Heffingsverordening Bedrijfschap Afbouw 2009

[Regeling vervallen per 16-10-2019.]
[Regeling materieel uitgewerkt per 01-01-2010.]
Geraadpleegd op 28-03-2024.
Geldend van 01-01-2009 t/m 15-10-2019

Verordening van het Bedrijfschap Afbouw van 17 september 2008, houdende regels ter zake van de aan de onder het Bedrijfschap Afbouw ressorterende ondernemers op te leggen heffing voor het jaar 2009 (Heffingsverordening Bedrijfschap Afbouw 2009)

Het bestuur van het Bedrijfschap Afbouw,

Gelet op de artikelen 93 en 126 van de Wet op de Bedrijfsorganisatie en artikel 7 van het Instellingsbesluit Bedrijfschap Afbouw,

Besluit:

§ 1. Begripsbepalingen

[Regeling vervallen per 16-10-2019]

Artikel 1

[Regeling vervallen per 16-10-2019]

In deze verordening wordt verstaan onder:

  • a. bedrijfschap: Bedrijfschap Afbouw;

  • b. onderneming: onderneming waarvoor het bedrijfschap is ingesteld;

  • c. ondernemer: degene die een onderneming drijft waarvoor het bedrijfschap is ingesteld.

§ 2. Heffingen

[Regeling vervallen per 16-10-2019]

Artikel 2

[Regeling vervallen per 16-10-2019]

Over de periode 1 januari 2009 tot en met 31 december 2009 wordt aan degenen die een onderneming drijven als basisheffing opgelegd een voor al deze ondernemingen gelijk bedrag van € 255,-.

Artikel 3

[Regeling vervallen per 16-10-2019]

  • 1 Onverminderd de in artikel 2 genoemde basisheffing wordt over de periode 1 januari 2009 tot en met 31 december 2009 aan degene die een onderneming drijft een algemene heffing opgelegd op grondslag van de omzet zoals bedoeld in artikel 5. Het tarief bedraagt:

    • -

      voor het gedeelte van de omzet tot en met € 60.000,-: nihil;

    • -

      voor het gedeelte van de omzet van € 60.001,- tot en met € 750.000,-: 2,3 promille van de omzet;

    • -

      voor het gedeelte van de omzet van € 750.001,- tot en met € 7.500.000,-: 1,5 promille van de omzet.

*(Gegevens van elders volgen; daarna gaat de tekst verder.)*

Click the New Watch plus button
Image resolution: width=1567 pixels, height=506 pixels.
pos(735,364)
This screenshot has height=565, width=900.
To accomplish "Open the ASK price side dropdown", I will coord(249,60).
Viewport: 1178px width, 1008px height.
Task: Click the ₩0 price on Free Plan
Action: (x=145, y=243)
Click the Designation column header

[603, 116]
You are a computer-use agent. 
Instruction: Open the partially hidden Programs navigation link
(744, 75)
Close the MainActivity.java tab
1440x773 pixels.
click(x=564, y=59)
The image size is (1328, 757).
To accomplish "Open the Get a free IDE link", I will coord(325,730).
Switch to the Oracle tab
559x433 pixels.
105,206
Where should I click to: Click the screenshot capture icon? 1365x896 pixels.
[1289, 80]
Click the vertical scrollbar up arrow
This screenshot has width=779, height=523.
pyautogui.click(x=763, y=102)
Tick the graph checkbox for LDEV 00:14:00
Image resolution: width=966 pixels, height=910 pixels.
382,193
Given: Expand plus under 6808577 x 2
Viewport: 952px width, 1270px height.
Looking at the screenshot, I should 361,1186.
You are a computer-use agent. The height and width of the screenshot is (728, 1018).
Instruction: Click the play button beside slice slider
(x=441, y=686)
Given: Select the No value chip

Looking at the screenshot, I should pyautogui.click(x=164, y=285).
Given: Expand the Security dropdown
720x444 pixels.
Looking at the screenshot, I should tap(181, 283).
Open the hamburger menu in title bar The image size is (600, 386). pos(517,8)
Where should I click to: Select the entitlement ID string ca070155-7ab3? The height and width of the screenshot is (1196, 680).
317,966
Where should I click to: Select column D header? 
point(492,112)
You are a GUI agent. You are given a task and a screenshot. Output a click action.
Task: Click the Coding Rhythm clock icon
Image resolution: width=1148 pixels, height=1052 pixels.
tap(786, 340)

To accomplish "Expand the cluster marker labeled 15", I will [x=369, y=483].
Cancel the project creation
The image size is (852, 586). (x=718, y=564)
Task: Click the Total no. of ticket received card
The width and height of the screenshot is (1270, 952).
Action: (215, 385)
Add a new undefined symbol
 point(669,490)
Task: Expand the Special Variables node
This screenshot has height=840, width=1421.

    Geen heffing is verschuldigd over het gedeelte van de omzet liggend boven € 7.500.000,-.

Artikel 4

[Regeling vervallen per 16-10-2019]

Onverminderd de in artikelen 2 en 3 genoemde basis- en algemene heffing wordt over de periode 1 januari 2009 tot en met 31 december 2009 aan degene die een onderneming drijft een algemene heffing opgelegd, de zgn. sectorheffing. De sectorheffing bestaat uit:

  • 1. voor degenen die een onderneming drijven en waarin personeel werkzaam is ten aanzien waarvan de Collectieve Arbeidsovereenkomst voor de Afbouw, dan wel de algemeen verbindend verklaarde bepalingen daarvan van toepassing zijn, een bedrag overeenkomend met 0,47 procent van het bruto sv-loon.

  • 2. voor degenen die een onderneming drijven en waarin geen personeel werkzaam is of waarin personeel werkzaam is ten aanzien waarvan de Collectieve Arbeidsovereenkomst voor de Afbouw, dan wel de algemeen verbindend verklaarde bepalingen daarvan toepassing mist:

    • -

      voor het gedeelte van de omzet zoals bedoeld in artikel 5 tot en met € 60.000,-: nihil;

    • -

      voor het gedeelte van de omzet zoals bedoeld in artikel 5 vanaf € 60.001,- een bedrag overeenkomend met 1,9 promille van de omzet.

Artikel 5

[Regeling vervallen per 16-10-2019]

  • 1 De ondernemer is verplicht om desgevraagd aan het bedrijfschap een opgave te verstrekken van de omzet uit 2007 van de onderneming.

  • 2 Ten aanzien van een onderneming die in 2007 nog geen vol kalenderjaar is gevestigd, geldt als omzet de omzet uit 2008. De ondernemer is verplicht om desgevraagd aan het bedrijfschap een opgave te verstrekken van de omzet uit 2008.

  • 3 Ten aanzien van een onderneming die in 2008 nog geen vol kalenderjaar is gevestigd, geldt als omzet de omzet welke door herleiding zal worden bereikt in een tijdvak van twaalf maanden. De ondernemer is verplicht om desgevraagd aan het bedrijfschap een opgave te verstrekken van de omzet uit 2008 van de onderneming en het aantal maanden waarin deze omzet is behaald.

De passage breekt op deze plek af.